The access to members of a template base class requires the syntax this->member or the using directive. Does this syntax extends also to base template classes which are not directly inherited?

Consider the following code:

template <bool X>
struct A {
  int x;
};

template <bool X>
struct B : public A<X> {
  using A<X>::x; // OK even if this is commented out
};

template <bool X>
struct C : public B<X> {
  // using B<X>::x; // OK
  using A<X>::x; // Why OK?
  C() { x = 1; }
};

int main()
{
  C<true> a;

  return 0;
}

Since the declaration of the template class B contains using A<X>::x, naturally the derived template class C can access to x with a using B<X>::x. Nevertheless, on g++ 8.2.1 and clang++ 6.0.1 the above code compiles fine, where x is accessed in C with a using that picks up x directly from A

I would have expected that C can not access directly to A. Also, commenting out the using A<X>::x in B still makes the code to compile. Even the combination of commenting out using A<X>::x in B and at the same time employ in C using B<X>::x instead of using A<X>::x gives a code that compiles.

Is the code legal?

Addition

To be more clear: the question arises on template classes and it is about the visibility of members inherited by template classes. By standard public inheritance, the public members of A are accessible to C, so using the syntax this->x in C one does indeed get access to A<X>::x. But what about the using directive? How does the compiler correctly resolve the using A<X>::x if A<X> is not a direct base of C?

Answer 1

You are using A<X> where a base class is expected.

[namespace.udecl]

3 In a using-declaration used as a member-declaration, each using-declarator's nested-name-specifier shall name a base class of the class being defined.

Since this appears where a class type is expected, it is known and assumed to be a type. And it is a type that is dependent on the template arguments, so it's not looked up immediately.

[temp.res]

9 When looking for the declaration of a name used in a template definition, the usual lookup rules ([basic.lookup.unqual], [basic.lookup.argdep]) are used for non-dependent names. The lookup of names dependent on the template parameters is postponed until the actual template argument is known ([temp.dep]).

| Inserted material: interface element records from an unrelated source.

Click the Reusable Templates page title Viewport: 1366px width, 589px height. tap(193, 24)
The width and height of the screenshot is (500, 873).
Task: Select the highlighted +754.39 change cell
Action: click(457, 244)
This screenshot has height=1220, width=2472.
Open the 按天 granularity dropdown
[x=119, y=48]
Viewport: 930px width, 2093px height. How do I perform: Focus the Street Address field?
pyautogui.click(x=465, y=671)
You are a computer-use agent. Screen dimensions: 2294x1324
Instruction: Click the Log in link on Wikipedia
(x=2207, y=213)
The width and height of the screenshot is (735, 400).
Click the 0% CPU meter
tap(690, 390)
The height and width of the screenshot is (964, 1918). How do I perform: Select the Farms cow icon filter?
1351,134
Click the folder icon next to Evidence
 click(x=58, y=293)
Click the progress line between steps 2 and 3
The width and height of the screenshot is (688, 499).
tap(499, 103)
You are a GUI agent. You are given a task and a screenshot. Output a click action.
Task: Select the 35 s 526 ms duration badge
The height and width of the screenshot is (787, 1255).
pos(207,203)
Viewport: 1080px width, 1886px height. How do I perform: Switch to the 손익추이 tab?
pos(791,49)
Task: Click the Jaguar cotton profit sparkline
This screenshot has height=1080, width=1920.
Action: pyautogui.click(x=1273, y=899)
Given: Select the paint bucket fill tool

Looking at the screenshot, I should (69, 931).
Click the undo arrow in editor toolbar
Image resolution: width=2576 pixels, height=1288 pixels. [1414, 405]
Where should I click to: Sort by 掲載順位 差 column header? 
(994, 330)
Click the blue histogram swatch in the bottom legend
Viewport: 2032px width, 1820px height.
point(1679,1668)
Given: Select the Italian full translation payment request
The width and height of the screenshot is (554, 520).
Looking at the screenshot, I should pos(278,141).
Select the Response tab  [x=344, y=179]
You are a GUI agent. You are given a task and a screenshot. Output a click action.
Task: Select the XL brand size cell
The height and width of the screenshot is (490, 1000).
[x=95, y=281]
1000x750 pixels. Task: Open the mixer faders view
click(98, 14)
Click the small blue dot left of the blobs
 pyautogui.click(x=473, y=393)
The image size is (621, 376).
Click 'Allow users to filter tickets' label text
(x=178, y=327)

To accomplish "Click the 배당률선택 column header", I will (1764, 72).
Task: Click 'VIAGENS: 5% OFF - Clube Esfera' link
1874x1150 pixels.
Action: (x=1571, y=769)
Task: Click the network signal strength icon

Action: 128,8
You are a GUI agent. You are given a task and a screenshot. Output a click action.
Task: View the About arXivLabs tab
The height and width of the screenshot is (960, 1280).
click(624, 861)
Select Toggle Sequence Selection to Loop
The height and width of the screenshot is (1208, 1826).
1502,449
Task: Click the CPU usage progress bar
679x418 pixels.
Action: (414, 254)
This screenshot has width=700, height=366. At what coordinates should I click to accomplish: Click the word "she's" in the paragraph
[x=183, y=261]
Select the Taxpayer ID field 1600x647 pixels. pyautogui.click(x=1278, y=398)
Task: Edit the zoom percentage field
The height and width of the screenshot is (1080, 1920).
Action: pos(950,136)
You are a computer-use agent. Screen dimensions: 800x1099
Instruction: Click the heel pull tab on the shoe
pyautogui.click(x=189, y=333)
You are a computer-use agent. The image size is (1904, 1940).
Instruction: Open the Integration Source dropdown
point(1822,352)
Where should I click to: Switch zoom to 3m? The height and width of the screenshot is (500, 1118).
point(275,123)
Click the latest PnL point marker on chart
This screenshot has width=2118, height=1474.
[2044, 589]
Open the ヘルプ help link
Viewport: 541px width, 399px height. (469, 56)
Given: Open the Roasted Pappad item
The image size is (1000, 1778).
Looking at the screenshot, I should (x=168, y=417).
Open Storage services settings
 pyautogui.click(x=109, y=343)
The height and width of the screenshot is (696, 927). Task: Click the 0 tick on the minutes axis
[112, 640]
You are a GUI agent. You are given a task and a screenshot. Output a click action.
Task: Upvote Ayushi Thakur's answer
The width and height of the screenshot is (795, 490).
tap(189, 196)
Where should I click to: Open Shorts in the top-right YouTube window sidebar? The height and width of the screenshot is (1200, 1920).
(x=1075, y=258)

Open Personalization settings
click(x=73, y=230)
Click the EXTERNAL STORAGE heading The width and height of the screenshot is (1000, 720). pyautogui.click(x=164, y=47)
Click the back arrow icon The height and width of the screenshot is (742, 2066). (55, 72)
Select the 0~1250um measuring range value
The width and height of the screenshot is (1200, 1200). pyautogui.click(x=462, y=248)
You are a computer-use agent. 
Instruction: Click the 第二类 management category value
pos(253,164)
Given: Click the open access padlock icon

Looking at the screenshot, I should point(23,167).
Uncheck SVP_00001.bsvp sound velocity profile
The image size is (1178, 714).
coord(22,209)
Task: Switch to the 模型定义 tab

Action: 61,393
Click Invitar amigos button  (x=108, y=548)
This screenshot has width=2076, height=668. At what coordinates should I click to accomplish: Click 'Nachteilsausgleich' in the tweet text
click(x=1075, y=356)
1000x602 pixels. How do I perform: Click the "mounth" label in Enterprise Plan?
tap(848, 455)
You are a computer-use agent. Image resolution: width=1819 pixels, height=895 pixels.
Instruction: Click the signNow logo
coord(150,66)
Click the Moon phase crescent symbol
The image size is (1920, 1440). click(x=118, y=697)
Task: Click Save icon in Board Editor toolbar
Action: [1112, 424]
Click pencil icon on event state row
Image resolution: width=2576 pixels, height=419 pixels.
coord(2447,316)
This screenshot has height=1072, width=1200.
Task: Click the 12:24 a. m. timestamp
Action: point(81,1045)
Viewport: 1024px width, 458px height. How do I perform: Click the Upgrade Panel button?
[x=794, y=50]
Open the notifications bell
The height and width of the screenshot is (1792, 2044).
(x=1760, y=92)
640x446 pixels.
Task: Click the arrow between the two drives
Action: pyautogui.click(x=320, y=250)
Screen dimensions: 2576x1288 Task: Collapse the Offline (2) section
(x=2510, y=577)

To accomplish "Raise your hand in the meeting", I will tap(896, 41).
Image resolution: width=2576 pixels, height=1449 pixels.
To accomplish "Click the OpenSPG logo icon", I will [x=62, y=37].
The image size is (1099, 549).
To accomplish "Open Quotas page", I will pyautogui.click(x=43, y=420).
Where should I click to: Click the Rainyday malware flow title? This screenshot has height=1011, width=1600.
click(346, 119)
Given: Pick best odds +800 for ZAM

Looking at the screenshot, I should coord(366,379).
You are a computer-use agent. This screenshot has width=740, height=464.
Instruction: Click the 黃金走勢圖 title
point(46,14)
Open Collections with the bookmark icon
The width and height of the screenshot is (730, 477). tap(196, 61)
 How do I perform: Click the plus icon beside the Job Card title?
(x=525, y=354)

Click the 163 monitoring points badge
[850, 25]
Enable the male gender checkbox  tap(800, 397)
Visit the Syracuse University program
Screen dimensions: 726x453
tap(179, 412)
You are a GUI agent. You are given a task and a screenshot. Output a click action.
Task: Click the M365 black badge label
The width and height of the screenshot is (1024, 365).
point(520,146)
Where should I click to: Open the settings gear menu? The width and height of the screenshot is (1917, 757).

So it's allowed on account of the compiler not being able to know any better. It will check the using declaration when the class is instantiated. Indeed, one can put any dependent type there:

template<bool> struct D{};

template <bool X>
struct C : public B<X> {
  using D<X>::x; 
  C() { x = 1; }
}; 

This will not be checked until the value of X is known. Because B<X> can bring with it all sorts of surprises if it's specialized. One could for instance do this:

template<>
struct D<true> { char x; };

template<>
struct B<true> : D<true> {};

Making the above declaration be correct.

Answer 2

Is the code legal?

Yes. This is what public inheritance does.

Is it possible to allow a template class derived from B to access to x only via this->x, using B::x or B::x? ...

You can use private inheritance (i.e. struct B : private A<X>), and arrange access to A<X>::x only through B's public/protected interface.

Also, if you're worried about having hidden members, you should use class instead of struct and specify the desired visibility explicitly.

---

Regarding the addition, note that:

(1) the compiler knows what object A<X>::x refers to given some instance of A<X> (because A is defined in the global scope, and X is the template parameter of C).

(2) You do indeed have an instance of A<X> - this is a ponter to a derived class (it doesn't matter if A<X> is a direct base class or not).

(3) The object A<X>::x is visible in the current scope (because the inheritances and the object itself are public).

The using statement is merely syntactic sugar. Once all types are resolved, the compiler replaces following use of x with the appropriate memory address in the instance, not unlike writing this->x directly.